Common
The Gateway listens on https://localhost:8006 by default. All endpoints below are relative to the Gateway.
Service Management APIs
These endpoints manage system status, queuing, configuration, and resources. They are independent of interaction mode.
Health & Status
GET /health
Health check.
Response: {"status": "ok"}
GET /status
Global service status summary.
Response:
{
"total_workers": 4,
"idle_workers": 2,
"busy_workers": 2,
"queue_length": 3,
"workers": [...]
}
GET /workers
Detailed Worker list.
Response:
{
"workers": [
{
"url": "http://localhost:22400",
"index": 0,
"status": "idle",
"current_task": null,
"current_session_id": null,
"cached_hash": "abc123",
"busy_since": null
}
]
}
Queue Management
The Gateway uses a FIFO queue to manage concurrent requests.
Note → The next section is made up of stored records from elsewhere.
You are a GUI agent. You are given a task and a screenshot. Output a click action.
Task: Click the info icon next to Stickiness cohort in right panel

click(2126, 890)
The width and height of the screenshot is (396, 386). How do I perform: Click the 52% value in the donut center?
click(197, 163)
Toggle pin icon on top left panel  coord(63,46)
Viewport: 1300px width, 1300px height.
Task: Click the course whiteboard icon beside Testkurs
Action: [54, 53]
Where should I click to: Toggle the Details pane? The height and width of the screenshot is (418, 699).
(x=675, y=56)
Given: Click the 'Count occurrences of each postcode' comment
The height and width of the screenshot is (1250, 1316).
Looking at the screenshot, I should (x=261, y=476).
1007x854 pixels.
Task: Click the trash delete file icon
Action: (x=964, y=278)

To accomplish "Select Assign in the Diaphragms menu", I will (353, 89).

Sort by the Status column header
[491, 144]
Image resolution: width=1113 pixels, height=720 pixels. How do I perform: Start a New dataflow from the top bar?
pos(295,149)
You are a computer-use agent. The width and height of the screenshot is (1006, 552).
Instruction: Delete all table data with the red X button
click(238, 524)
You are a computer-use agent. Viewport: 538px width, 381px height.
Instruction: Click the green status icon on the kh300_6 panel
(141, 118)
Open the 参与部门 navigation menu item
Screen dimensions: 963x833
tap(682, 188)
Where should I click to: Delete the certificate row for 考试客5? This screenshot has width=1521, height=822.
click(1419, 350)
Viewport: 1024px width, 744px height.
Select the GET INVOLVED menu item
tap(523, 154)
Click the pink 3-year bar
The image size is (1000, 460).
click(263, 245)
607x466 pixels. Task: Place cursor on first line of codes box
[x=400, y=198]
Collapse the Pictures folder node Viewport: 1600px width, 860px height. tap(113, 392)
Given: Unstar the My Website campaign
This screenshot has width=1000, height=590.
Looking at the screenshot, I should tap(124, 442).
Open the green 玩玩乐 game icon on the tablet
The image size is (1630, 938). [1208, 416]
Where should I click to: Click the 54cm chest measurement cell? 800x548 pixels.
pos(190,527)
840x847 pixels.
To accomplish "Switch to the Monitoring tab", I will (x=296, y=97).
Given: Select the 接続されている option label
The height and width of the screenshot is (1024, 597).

All interaction modes share a single queue.
GET /api/queue
Get a snapshot of the queue status.
Response:
{
"queue_length": 3,
"entries": [
{
"ticket_id": "tk_001",
"position": 1,
"task_type": "half_duplex",
"eta_seconds": 15.0
}
],
"running": [
{
"worker_url": "http://localhost:22400",
"task_type": "half_duplex",
"session_id": "stream_xyz",
"started_at": "2026-02-24T10:30:00Z",
"elapsed_s": 5.2
}
]
}
GET /api/queue/{ticket_id}
Query the status of a specific queue ticket.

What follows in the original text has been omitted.